Silicon Valley definitely isn't 100% liberal. Not even close. The SF Bay Area is overwhelmingly liberal, true, but most male techies self-identify as libertarians, to the extent they choose to engage in politics, making the SV portion of the Bay Area comparatively conservative.

Moreover, you seem to be conflating multiple types of liberals into a single identity. Just as there are neocons, MRAs, white supremacists, and evangelicals on the conservative side, their are different types of liberals. You have treehuggers, bleeding hearts, socialists, progressives, pragmatists, BFL (business friendly liberals aka blue dogs), reformed Republicans, etc. Many of these groups (like the MRAs, neocons, white supremacists, and evangelicals on the conservative side) identify themselves by what they are fighting against. But the majority identify themselves by what they are for.


Adding to @gamblor956 comments, the greater bay area - where I've lived for a quarter century - is still dominated by old money country club types with a separate highly transient population coming and going. The latest waves have been tech.

The european concepts of 'liberal' and the US version (especially on the west coast which is completely different culturally to the east coast) causes endless confusion as like so many words in the English language mean different things on different continents and even places.


While in the U.S. being libertarian is associated with being right-leaning, the small government vs big government debate is pretty orthogonal to left vs right. The silicon valley stance on economic matters doesn't fit cleanly into the usual liberal or conservative platforms.

On social issues, it's more clear.

Edit: I thought this was a fairly bland comment on my part, so can I ask what reasons people have for silently disagreeing?


OK, I'll not-silently disagree (though I didn't downvote you).

The right can be either small- or big-government. (Cynically, the party of the "right", the Republicans, is big-government when in power and small-government when out of power.) But I see very little on the left that is small-government - certainly not the Democratic Party, and not much outside it. (I suppose at least some of the anarchists can be considered left, but as far as I can tell they are a very small group.)


>but most male techies self-identify as libertarians,

Aka "I'm a liberal but a highly visible minority of the people around me who call themselves liberals are extremists who have gone too far so I need to call myself something else to distance myself from them."


This account looks to have been created for the sole purpose of posting this comment.

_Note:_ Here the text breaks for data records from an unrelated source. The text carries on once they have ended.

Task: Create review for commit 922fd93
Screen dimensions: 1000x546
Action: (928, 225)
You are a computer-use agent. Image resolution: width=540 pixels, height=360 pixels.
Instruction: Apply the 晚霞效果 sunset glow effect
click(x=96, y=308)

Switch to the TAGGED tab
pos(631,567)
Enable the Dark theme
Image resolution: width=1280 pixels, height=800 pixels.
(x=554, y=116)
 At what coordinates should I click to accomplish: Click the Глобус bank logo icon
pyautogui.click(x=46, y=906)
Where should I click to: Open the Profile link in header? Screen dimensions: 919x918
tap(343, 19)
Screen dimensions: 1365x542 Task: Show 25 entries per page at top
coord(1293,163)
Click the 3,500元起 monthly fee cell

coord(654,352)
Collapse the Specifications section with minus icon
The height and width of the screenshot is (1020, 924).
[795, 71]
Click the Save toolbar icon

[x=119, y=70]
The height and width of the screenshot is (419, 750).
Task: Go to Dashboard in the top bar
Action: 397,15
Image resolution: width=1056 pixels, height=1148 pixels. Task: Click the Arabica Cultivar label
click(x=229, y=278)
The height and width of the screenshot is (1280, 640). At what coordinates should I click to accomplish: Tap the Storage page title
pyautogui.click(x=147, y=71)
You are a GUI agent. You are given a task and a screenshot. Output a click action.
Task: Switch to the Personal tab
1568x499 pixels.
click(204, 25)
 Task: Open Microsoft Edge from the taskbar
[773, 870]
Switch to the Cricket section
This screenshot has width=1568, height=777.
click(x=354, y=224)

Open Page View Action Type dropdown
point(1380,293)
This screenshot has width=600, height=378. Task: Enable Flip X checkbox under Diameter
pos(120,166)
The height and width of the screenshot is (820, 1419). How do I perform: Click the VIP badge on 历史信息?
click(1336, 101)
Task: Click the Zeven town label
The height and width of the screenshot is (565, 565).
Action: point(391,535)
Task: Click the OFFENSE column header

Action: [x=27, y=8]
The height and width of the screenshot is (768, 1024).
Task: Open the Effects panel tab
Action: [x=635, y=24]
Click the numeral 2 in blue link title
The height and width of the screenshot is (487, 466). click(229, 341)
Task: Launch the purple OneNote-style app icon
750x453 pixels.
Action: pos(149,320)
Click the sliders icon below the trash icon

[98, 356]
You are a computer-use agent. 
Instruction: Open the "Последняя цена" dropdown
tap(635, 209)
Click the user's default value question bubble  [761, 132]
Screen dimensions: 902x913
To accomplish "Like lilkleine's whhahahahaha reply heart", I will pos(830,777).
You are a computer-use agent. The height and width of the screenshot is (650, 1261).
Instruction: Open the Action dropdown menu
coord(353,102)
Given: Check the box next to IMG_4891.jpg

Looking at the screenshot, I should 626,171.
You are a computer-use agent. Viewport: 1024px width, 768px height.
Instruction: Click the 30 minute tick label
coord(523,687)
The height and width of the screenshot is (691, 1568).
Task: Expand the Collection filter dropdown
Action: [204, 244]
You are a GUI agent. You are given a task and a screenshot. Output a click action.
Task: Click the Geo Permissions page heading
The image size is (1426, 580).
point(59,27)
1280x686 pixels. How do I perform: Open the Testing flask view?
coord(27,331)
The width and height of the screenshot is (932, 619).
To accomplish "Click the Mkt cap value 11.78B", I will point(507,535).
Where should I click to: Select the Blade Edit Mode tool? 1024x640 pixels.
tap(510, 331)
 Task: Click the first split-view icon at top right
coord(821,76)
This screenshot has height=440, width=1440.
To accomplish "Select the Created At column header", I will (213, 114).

I've noticed an increasing trend of top level comments on social commentary articles immediately jumping to "liberals are the problem". Just yesterday, [0], the first reply. I do not see this happening in reverse. It is divisive and disheartening.

[0]: https://news.ycombinator.com/item?id=18099488

Further, this comment does not echo my take on the article as a whole. It's half a book review, half a person's commentary on their life in SV. The key paragraph:

> I felt like I’d ceased to become anything else,” she said. “All I did was work all the time and talk about tech.” She concluded that a job that asked her to jump from crisis to crisis, that did not admit time or perspective to consider many ideas that were outside its small world, was not the best use of her time.

The main gist of the sameness mentioned is that everything is tech.

Where is this political play coming from? Why is it a liberal problem?


Wait - you don't hear 'republicans are the problem', 'Trump is the problem', et al all the time?

I'd have to ask what forums you are reading, because I would like to hang out there.


On HN, I mostly see it in replies. Then again, I don't click on all comment sections; maybe I naturally have been avoiding the articles that elicit those comments.

Generally, I expect comment sections that immediately devolve into political discussions to be flagged.